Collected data
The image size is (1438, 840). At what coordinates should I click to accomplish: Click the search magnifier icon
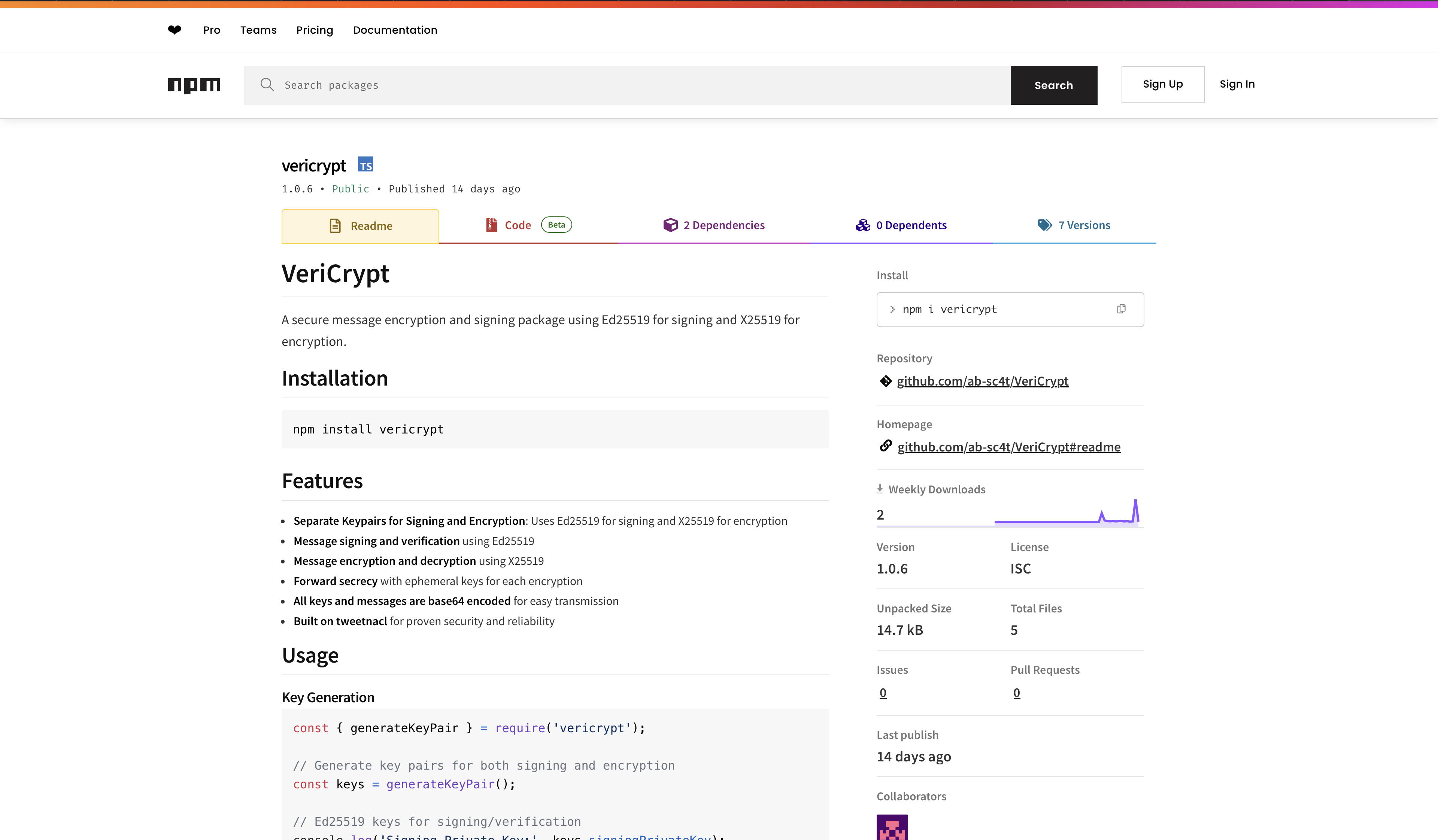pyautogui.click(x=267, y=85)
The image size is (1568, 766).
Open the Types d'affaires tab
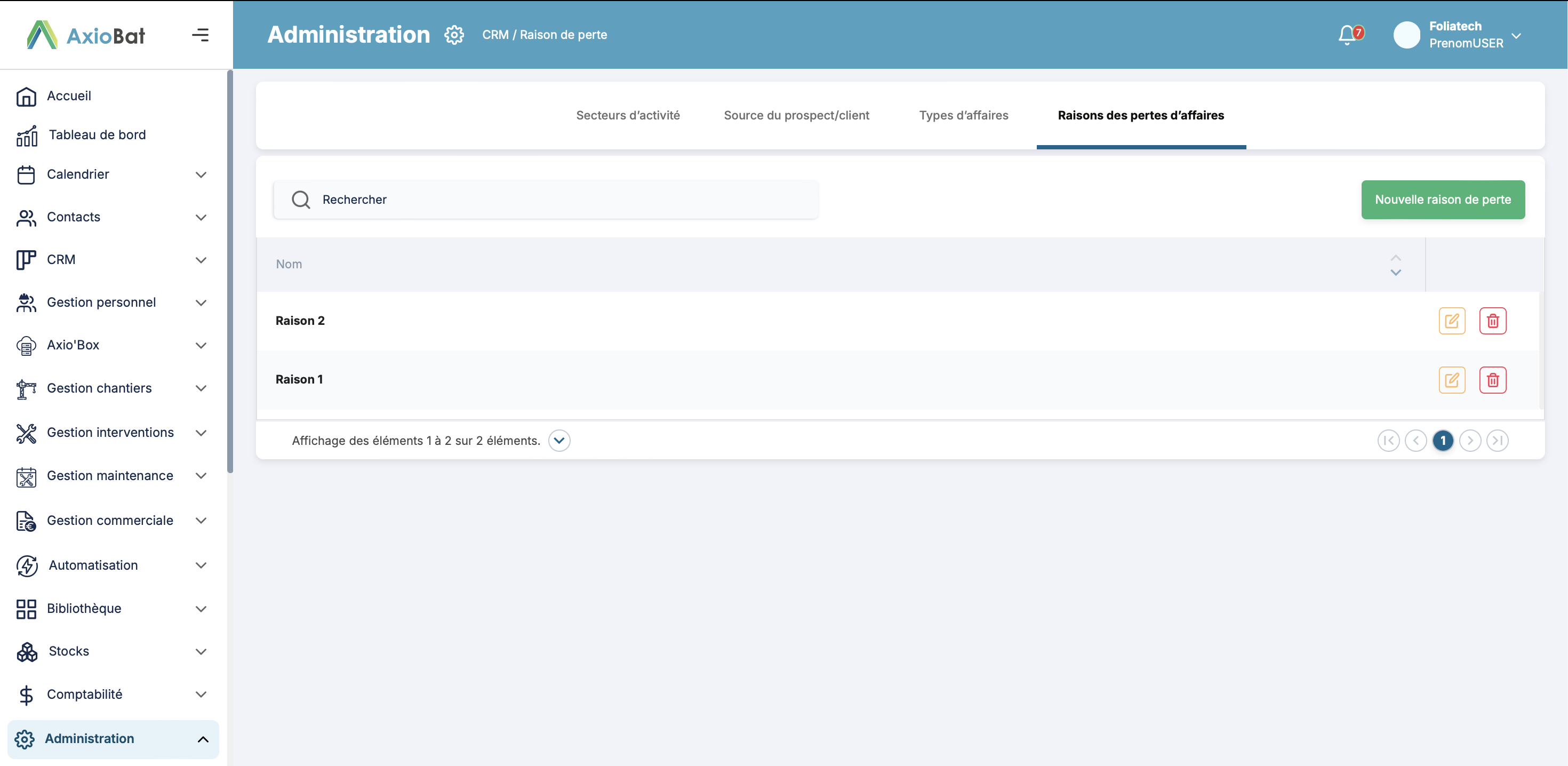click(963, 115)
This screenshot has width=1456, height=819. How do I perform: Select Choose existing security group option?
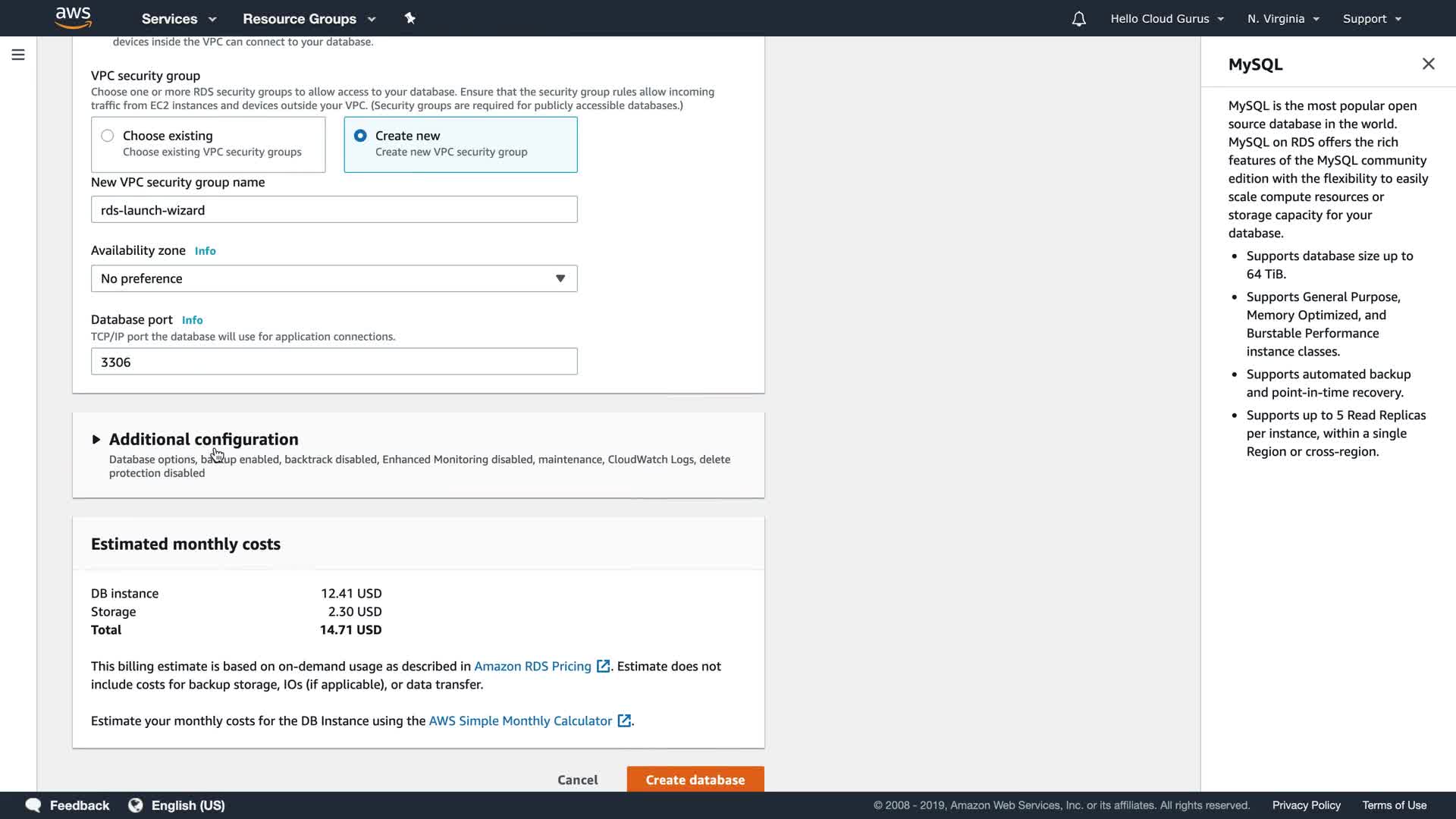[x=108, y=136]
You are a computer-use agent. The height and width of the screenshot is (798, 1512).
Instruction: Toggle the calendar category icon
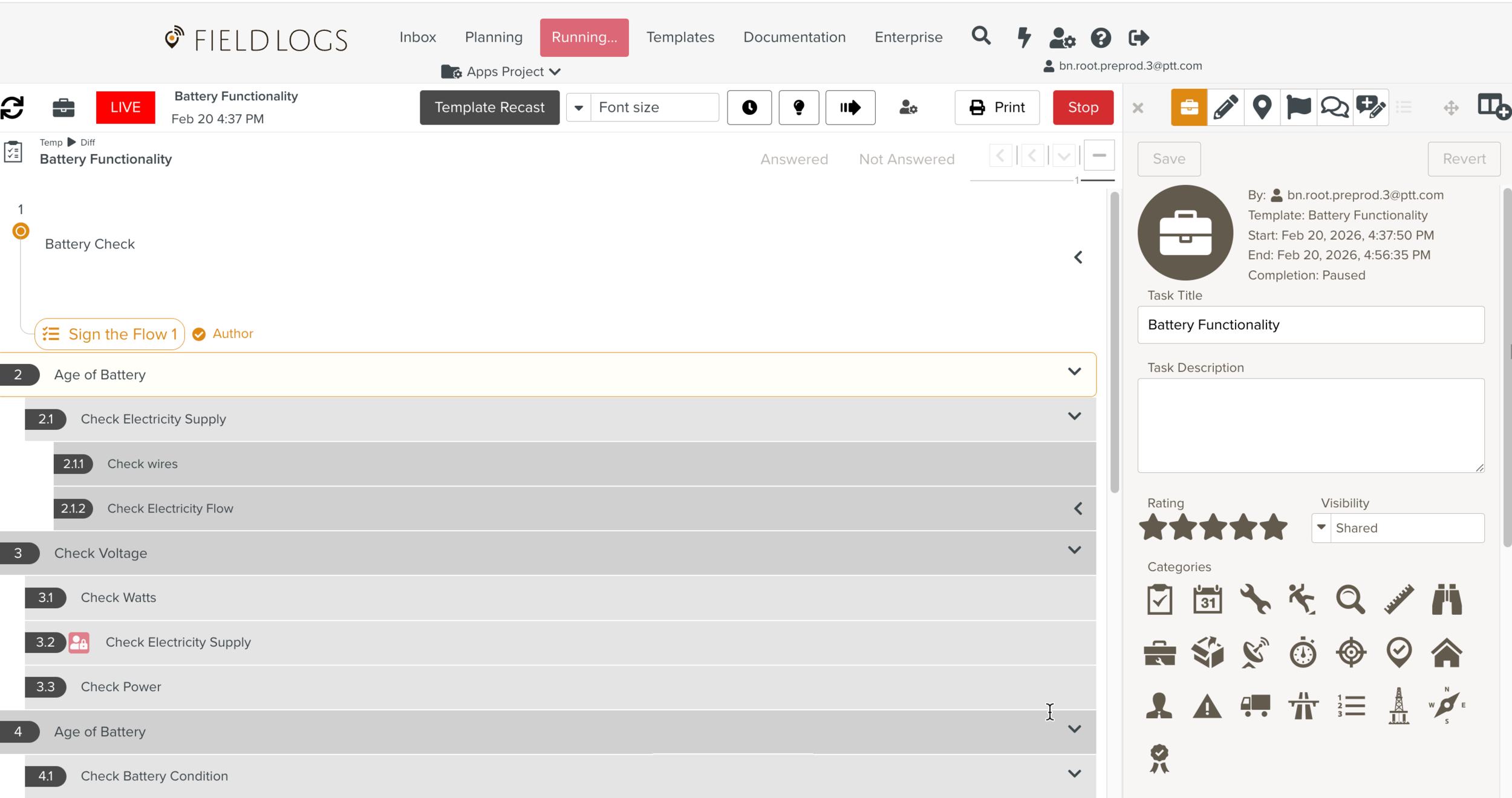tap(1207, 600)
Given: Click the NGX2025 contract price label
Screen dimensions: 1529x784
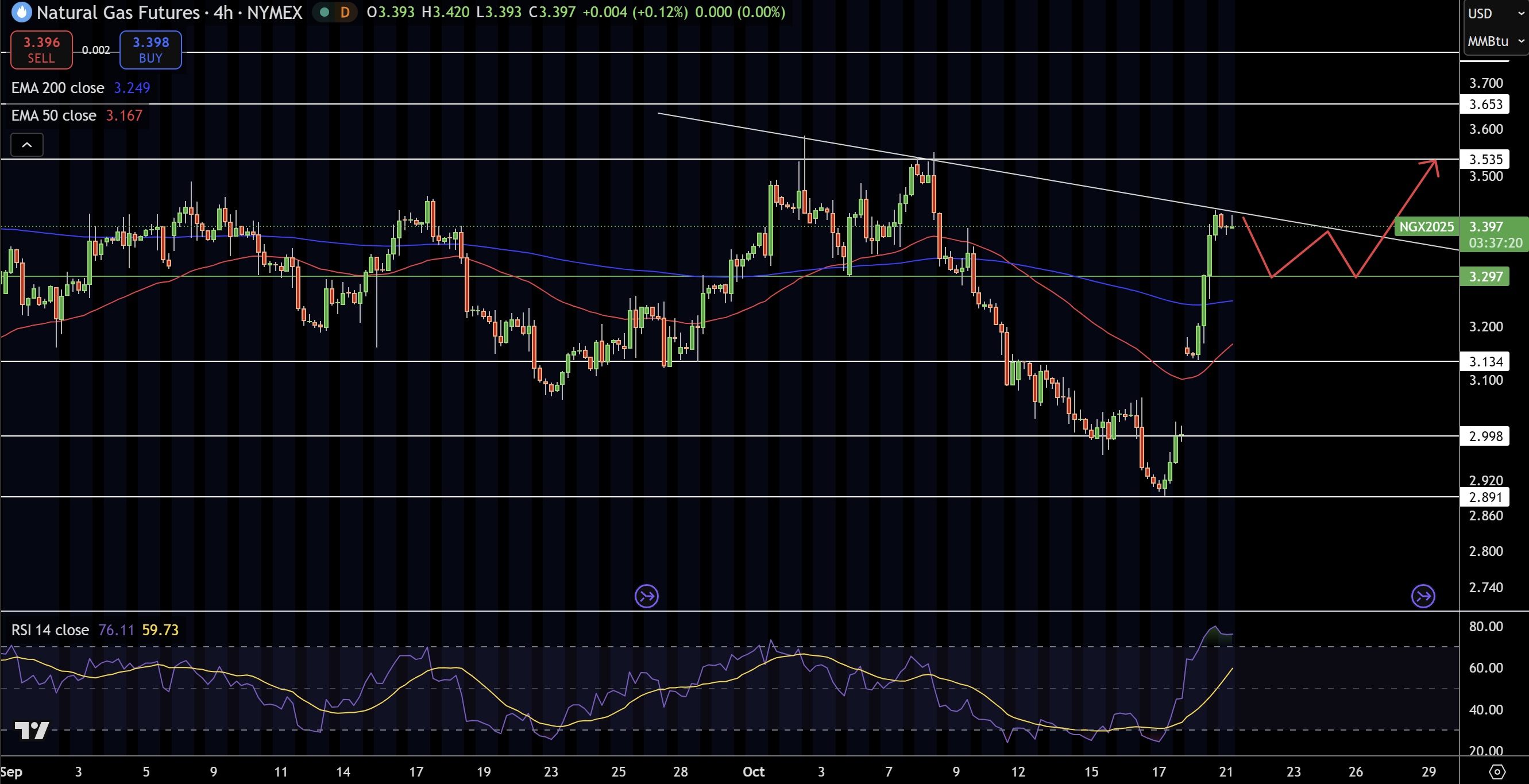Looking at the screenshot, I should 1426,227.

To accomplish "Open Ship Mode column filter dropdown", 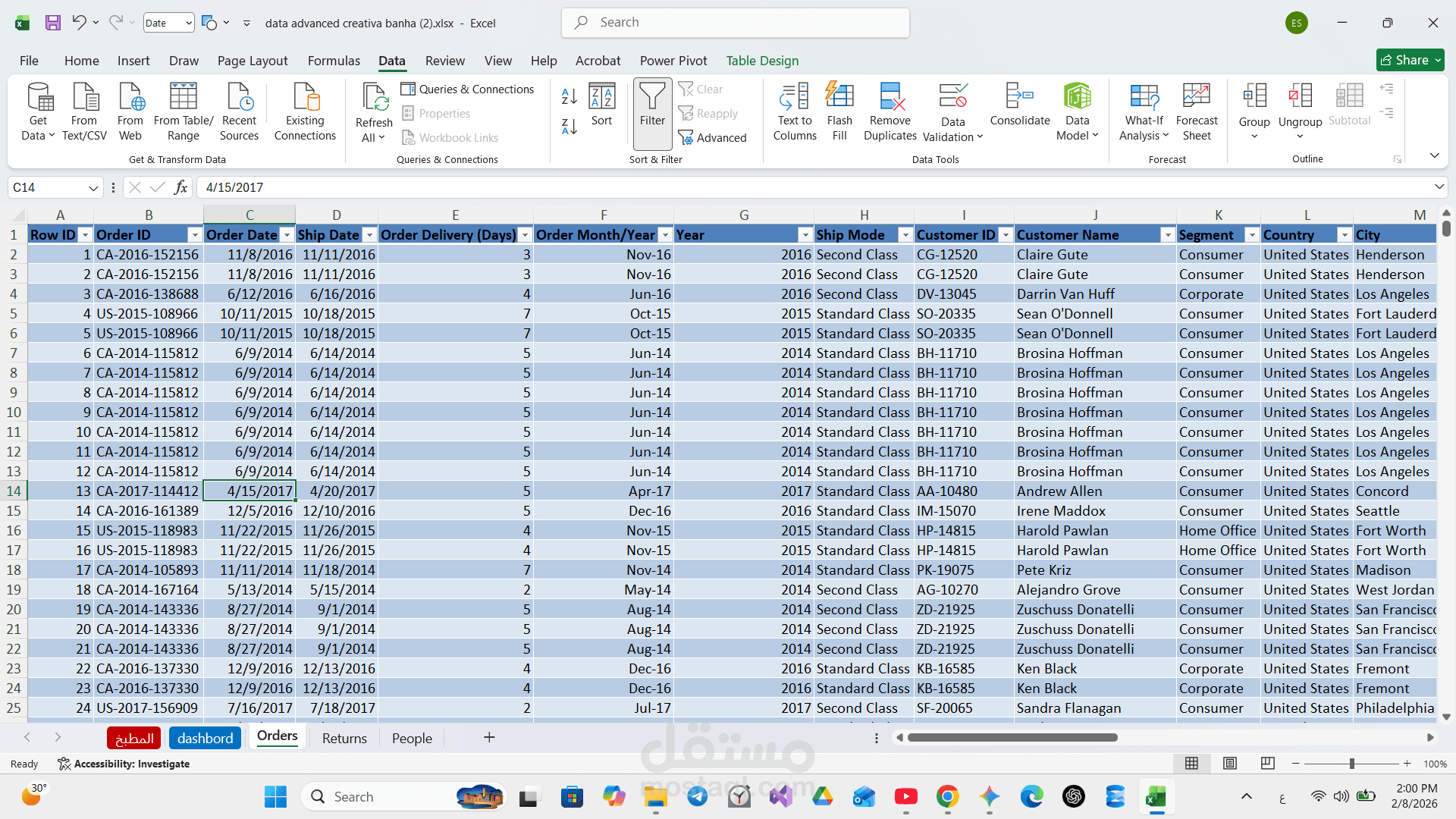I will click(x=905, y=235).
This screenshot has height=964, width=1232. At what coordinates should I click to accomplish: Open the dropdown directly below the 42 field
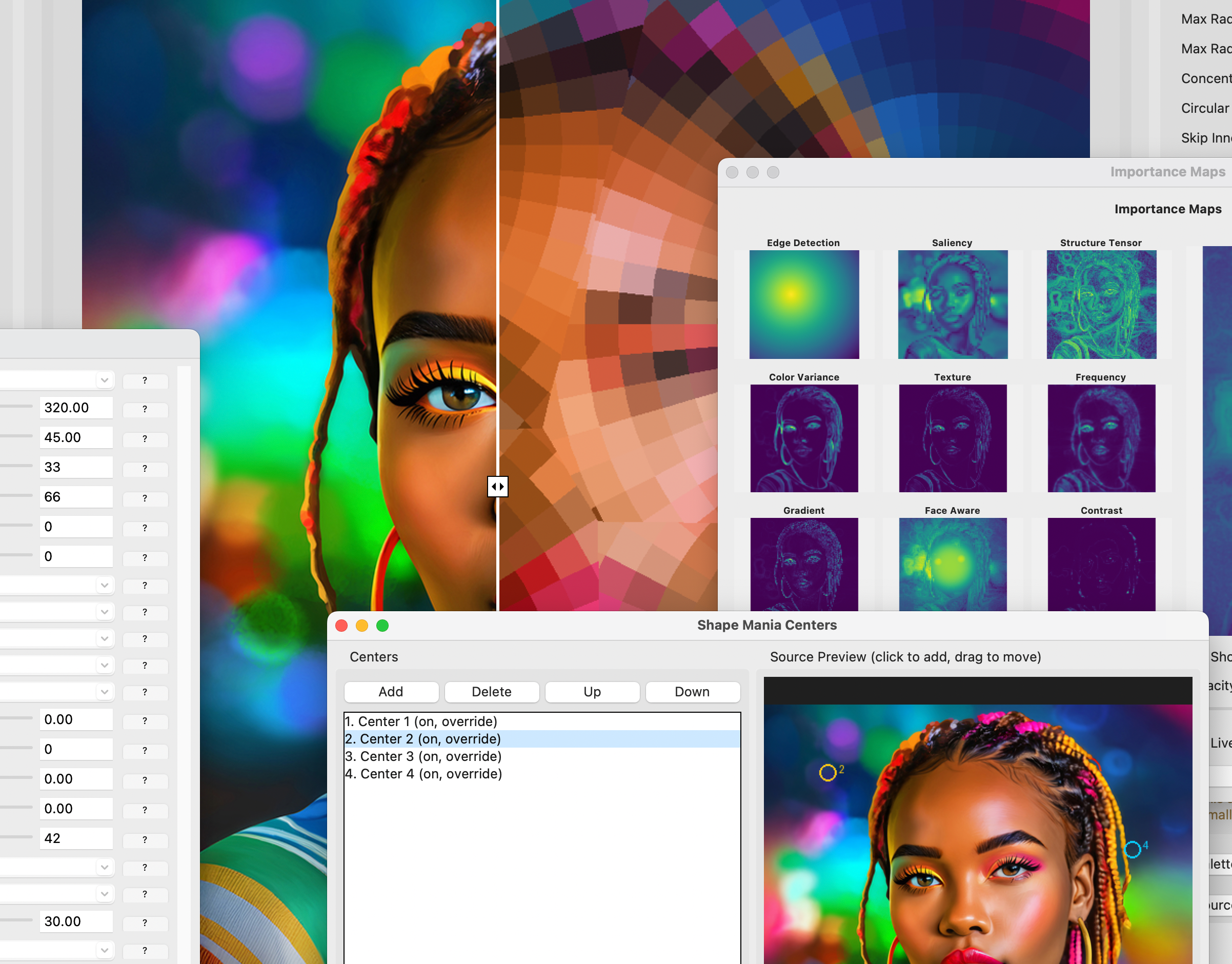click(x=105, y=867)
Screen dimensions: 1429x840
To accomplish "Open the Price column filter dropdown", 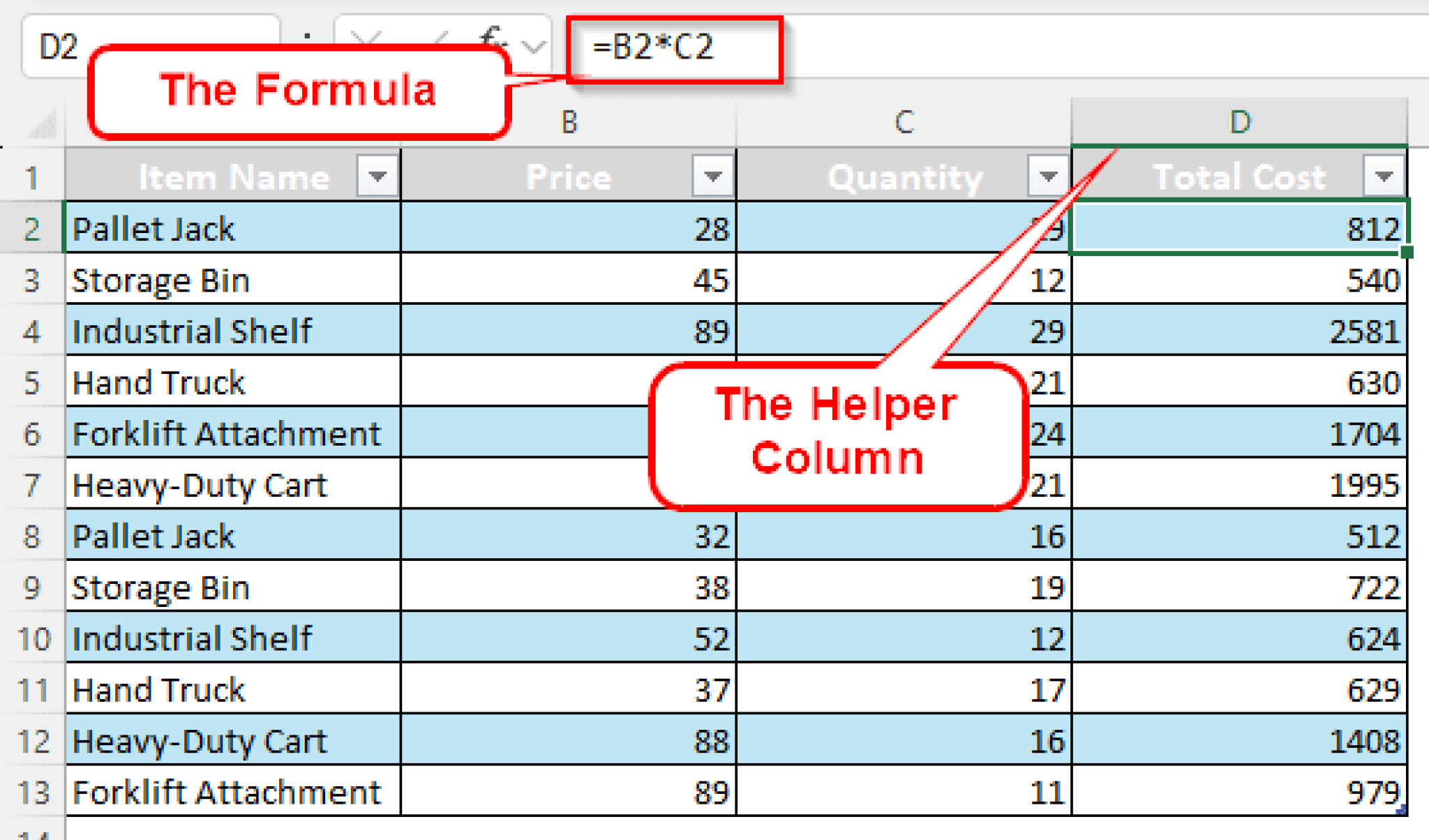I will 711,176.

Task details: Through the line containing "Given: Click the NGX2025 contract price label" and no further, restate the data above word for word from its first line, leaving out pictures.

Task answer:
The image size is (1438, 840). At what coordinates should I click to accomplish: Click the search magnifier icon
pyautogui.click(x=267, y=85)
The image size is (1568, 766).
Open the Types d'affaires tab
click(963, 115)
This screenshot has width=1456, height=819. How do I perform: Select Choose existing security group option?
[x=108, y=136]
You are a computer-use agent. The height and width of the screenshot is (798, 1512).
Instruction: Toggle the calendar category icon
tap(1207, 600)
Given: Click the NGX2025 contract price label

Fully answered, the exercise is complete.